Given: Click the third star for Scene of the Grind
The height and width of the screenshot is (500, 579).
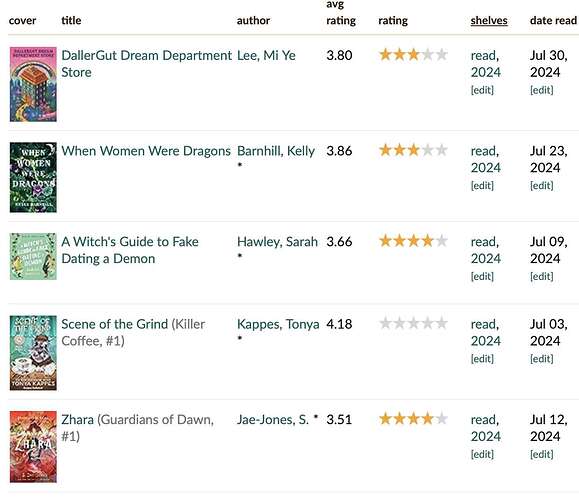Looking at the screenshot, I should [x=414, y=323].
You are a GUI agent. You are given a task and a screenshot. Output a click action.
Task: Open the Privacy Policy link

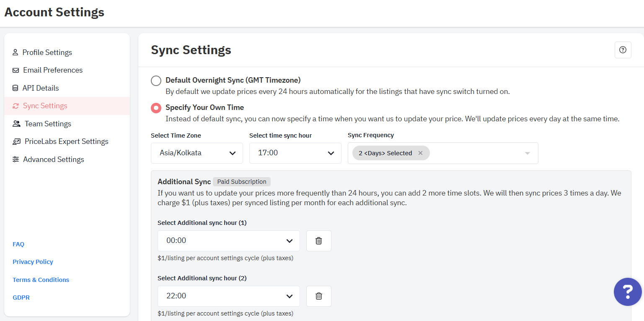pos(33,262)
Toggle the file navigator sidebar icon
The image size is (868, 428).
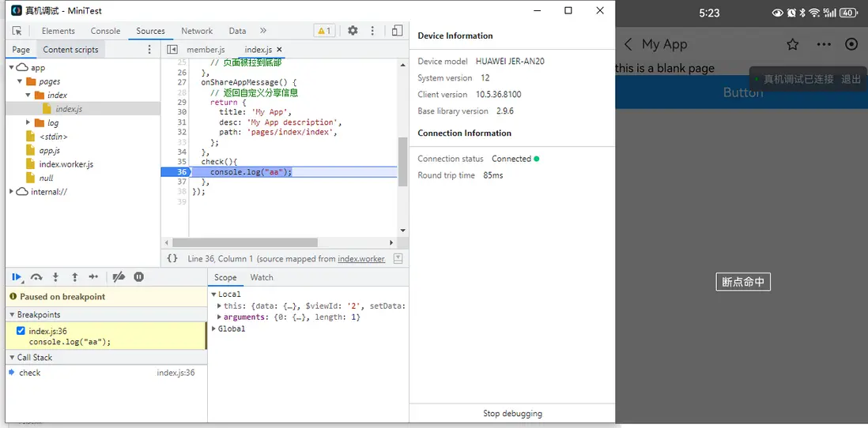click(x=172, y=50)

**Assignment:** This task calls for the lines from the line containing "Toggle the file navigator sidebar icon" through the end of the listing, set down exactly and only, with pictures omitted.

**Result for this task:**
Toggle the file navigator sidebar icon
The image size is (868, 428).
click(x=172, y=50)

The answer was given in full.